Upgrade timing matters. Filing the I-907 concurrently with the underlying petition starts the clock from lockbox receipt of the upgrade. Upgrading mid-pendency — sometimes months into a standard adjudication — starts the clock from USCIS receipt of the I-907. Choose deliberately. Upgrading at the wrong moment (e.g., right before the petitioner planned to file a duplicate or amend the petition) wastes the fee.
“Business days” excludes federal holidays and weekends. USCIS counts business days from the receipt date of the I-907; 15 business days is roughly three calendar weeks. EB-2 NIW and EB-1C multinational-manager premium at 45 business days is roughly nine calendar weeks. The longer windows reflect the documentary complexity of those categories, not a discount.
Way forward
- Confirm category eligibility on the I-907 form page before quoting a client a premium timeline. Category coverage has expanded several times since 2020 and may expand further under 8 U.S.C. §1356(u)(4); rely on the live form page.
- Use online premium upgrades where available. The I-907 online filing is faster than mailing the form to the service-center premium address and provides an immediate receipt.

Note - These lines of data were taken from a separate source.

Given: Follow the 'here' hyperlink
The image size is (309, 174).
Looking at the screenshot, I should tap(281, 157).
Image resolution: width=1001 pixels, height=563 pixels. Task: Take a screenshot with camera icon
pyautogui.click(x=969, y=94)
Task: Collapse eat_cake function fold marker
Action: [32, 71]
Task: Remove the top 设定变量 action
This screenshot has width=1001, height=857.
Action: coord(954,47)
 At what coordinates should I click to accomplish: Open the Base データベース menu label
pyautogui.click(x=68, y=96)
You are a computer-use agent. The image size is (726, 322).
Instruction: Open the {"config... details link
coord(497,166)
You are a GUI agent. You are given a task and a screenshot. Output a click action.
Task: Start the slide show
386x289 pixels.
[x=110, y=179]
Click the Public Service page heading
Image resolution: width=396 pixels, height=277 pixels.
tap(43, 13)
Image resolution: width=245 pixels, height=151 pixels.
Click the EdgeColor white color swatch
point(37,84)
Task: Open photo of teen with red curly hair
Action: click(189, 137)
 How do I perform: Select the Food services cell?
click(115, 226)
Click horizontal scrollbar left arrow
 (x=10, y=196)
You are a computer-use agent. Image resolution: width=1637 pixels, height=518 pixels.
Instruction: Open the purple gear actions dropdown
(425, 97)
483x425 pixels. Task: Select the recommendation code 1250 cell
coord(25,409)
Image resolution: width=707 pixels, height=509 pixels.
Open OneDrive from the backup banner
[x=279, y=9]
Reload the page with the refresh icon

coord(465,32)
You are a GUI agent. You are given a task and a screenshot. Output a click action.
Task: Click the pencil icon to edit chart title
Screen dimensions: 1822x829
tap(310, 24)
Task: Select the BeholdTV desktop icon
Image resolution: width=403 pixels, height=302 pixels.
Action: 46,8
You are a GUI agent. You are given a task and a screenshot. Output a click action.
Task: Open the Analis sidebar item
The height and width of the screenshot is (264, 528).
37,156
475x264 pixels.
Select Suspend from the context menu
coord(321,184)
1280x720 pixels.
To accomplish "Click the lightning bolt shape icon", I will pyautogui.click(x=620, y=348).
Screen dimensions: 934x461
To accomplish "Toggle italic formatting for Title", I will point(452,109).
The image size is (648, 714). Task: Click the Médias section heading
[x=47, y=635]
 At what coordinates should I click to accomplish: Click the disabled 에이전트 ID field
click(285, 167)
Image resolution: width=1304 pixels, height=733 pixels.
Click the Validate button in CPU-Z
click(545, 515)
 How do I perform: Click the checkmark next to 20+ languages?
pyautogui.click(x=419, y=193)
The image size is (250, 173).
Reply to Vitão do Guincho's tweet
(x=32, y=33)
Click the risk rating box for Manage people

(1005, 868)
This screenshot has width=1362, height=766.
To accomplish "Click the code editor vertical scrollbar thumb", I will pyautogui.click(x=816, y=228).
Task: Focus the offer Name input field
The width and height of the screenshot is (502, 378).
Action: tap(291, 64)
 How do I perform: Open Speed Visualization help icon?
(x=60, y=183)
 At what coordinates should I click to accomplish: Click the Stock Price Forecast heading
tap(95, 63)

- Plan around the four-action floor. Premium does not buy an approval; it buys speed of decision. If the petition has documentary gaps that would trigger an RFE in standard processing, premium does not avoid the RFE — it just delivers it faster, which can actually be useful for downstream timing.
- Reset expectations on RFE-driven cases. A premium case that goes to RFE and back to premium effectively takes 30+ business days at minimum — not 15. Build that into onboarding, worksite-start, or H-1B cap-gap planning.
- For I-485 cases where premium is unavailable, consider concurrent filing with a premium I-140 to accelerate the underlying petition. The I-485 remains standard, but a fast I-140 approval clears the upstream gate and lets interview-waiver eligibility settle.
- Track the CPI-U and the next biennial fee adjustment — counsel quoting fees today for a filing 18 months out should plan for a refresh in 2026.
- Calendar premium expirations on transferred files. A petition transferred between service centers under 8 CFR §103.4 sometimes restarts the premium clock; call the USCIS Contact Center and confirm in writing.
Disclaimer
Fola Form is a software company, not a law firm. This is educational content, not legal advice. Premium-processing fees and timelines change — verify against the I-907 form page, the premium-processing fee schedule, and the 2024 Federal Register rule before relying on any specific number. Consult a licensed immigration attorney about your specific case.